INVESTIGATING CAUSES OF WIDESPREAD WILDFIRE AND ASSOCIATED DINOSAUR DEATHS IN THE UPPER TRIASSIC SNYDER QUARRY SITE OF NEW MEXICO: PRELIMINARY RESULTS


CHAPMAN, Mary G., Astrogeology Team, U.S. Geol. Survey, 2255 N. Gemini Road, Flagstaff, AZ 86001, FRENCH, Bevan M., Smithsonian Institution, Washington, D.C, 20560, KILLGORE, Marvin, Southwest Meteorite Lab, P.O. Box 95, Payson, AZ 85541, LAURETTA, Dante S., Lunar and Planetary Lab, Univ of Arizona, Tucson, AZ 85721, LUCAS, Spencer G., New Mexico Museum of Nat History, 1801 Mountain Road N.W, Albuquerque, NM, MCHONE, John F., Department of Geology, Arizona State Univ, Tempe, AZ 85287, TANNER, Lawrence H., Geography and Geosciences, Bloomsburg Univ, Bloomsburg, PA 17815, WOLBACH, Wendy S., DePaul Univ, 1036 W Belden Ave, Chicago, IL 60614-3214 and ZEIGLER, Kate E., Department of Earth and Planetary Sciences, Univ of New Mexico, Northrop Hall, Albququerque, NM 87131, mchapman@usgs.gov

Extinctions near the Tr-J boundary may be due to bolide impact or effects of widespread volcanism.
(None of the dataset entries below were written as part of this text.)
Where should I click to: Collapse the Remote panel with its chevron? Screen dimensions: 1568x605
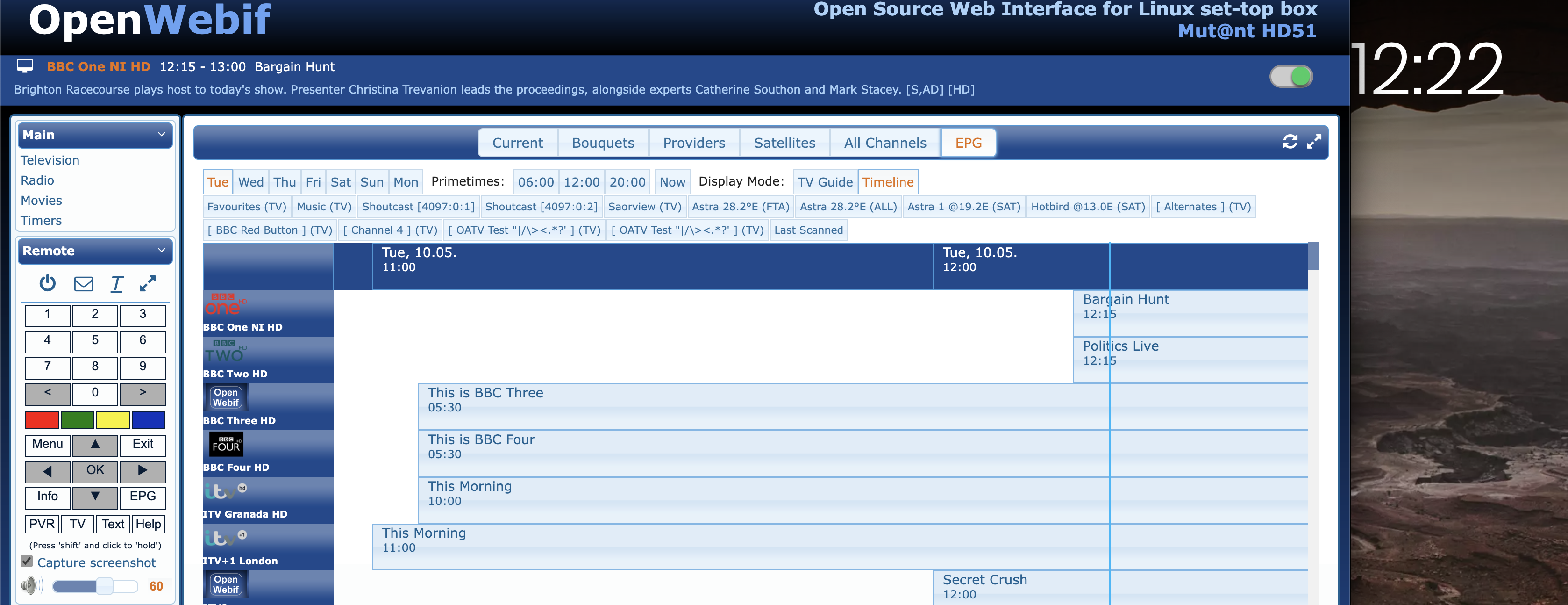click(x=161, y=250)
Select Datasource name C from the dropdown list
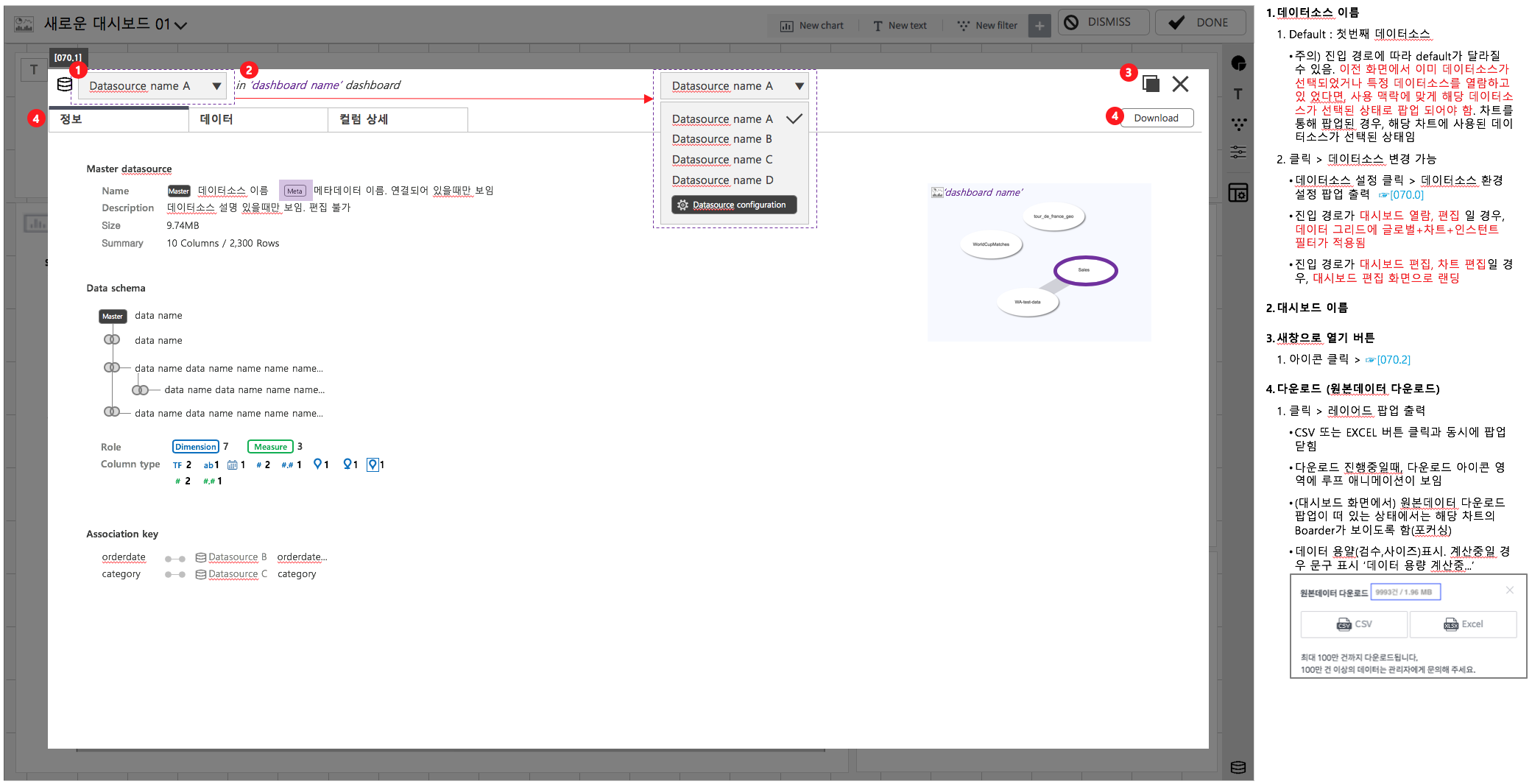Viewport: 1532px width, 784px height. coord(722,159)
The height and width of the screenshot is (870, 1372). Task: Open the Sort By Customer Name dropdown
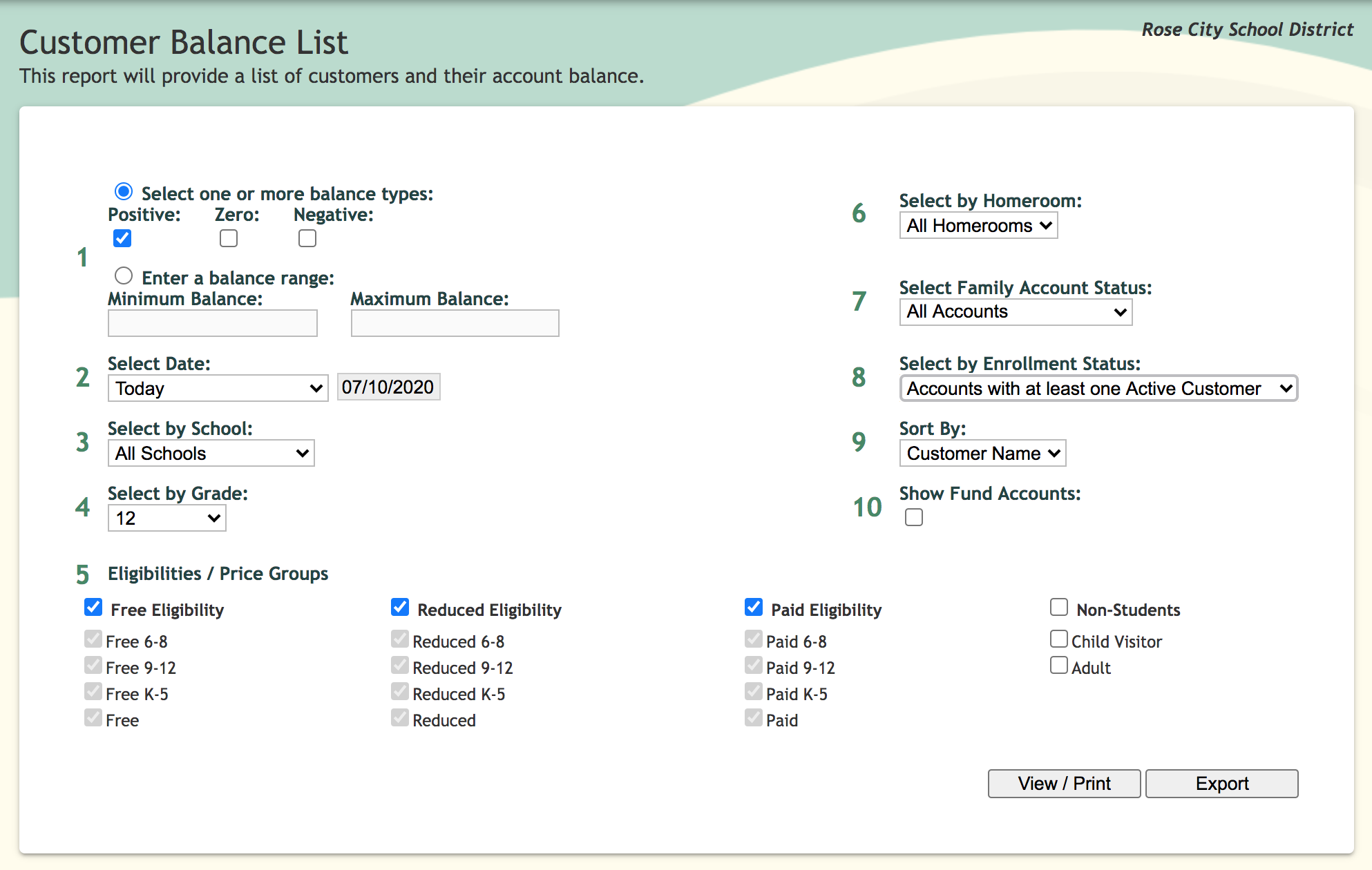(x=982, y=454)

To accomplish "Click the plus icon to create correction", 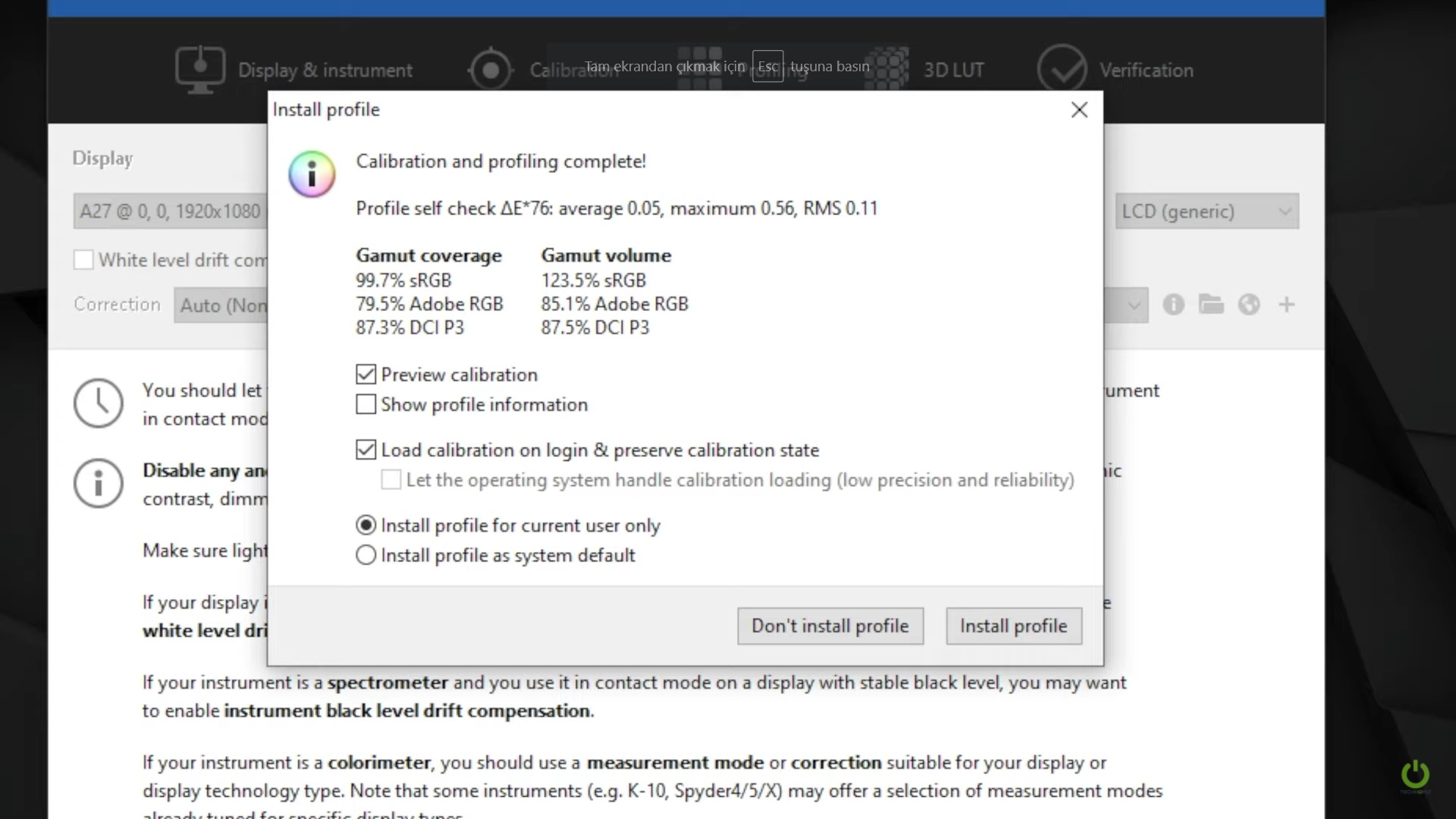I will coord(1287,305).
The age of the Snyder Quarry dinosaur die-out site in central New Mexico overlaps the radiometric age of the 100-km-diameter Manicouagan impact crater (214 ± 1 Ma). Large impacts are suggested to be associated with global fires, and the dinosaur deaths in the quarry have been attributed to a widespread paleowildfire. These intriguing associations have sparked sedimentologic, petrographic, chemical, and electron microprobe analyses to investigate the possible connections between the wildfire and dinosaur deaths at the quarry. Preliminary analyses of the main fossil bed indicate the 30-cm-thick gray mudstone sharply contacts an underlying 8-cm-thick calcite pelloidal conglomerate containing 0.2-0.5 mm long apatite laths interpreted as fossil teeth of small vertebrates. The likely fecal pellets and total lack of lithics suggest the conglomerate was formed in a sediment-deprived lake. The overlying fossiliferous mudstone contains mudclasts (rip ups), calcite pellets, small fossil teeth, pyrite spherules (< 0.02 mm), partly oxidized pyrite grains (1.0-5.0 mm), blackened (burnt) plant fragments, and black bone fragments. The matrix is micrite and cements are calcite, gypsum, and chalcedony. The matrix and rip-up clasts contain occasional silt-sized angular quartz fragments that show highly undular extinction patterns and have numerous inclusions. Several quartz grains contain potential shock-induced PDFs, but these have not been confirmed. Lithic fragments and rip-up clasts are consistent with fine-grained overbank deposition. Chemical analyses of fossil wood indicate 18.5% organic carbon, consistent with burning; tests for soot content are underway. Identical analyses of fossil bone indicate 0.36% organic carbon, 1.05% hydrogen, 0.05% nitrogen, and 1.0% manganese and are inconclusive, due to high manganese content (which can also blacken bone). However, a connection between the wildfire and dinosaur deaths is consistent with blackened, perpendicularly fractured, non-scavenged, nonarticulated, but associated bones of individual skeletons. Some bone fragments have a light bluish gray mineral coating that appeared on an EDS spectrum as a titanium oxide.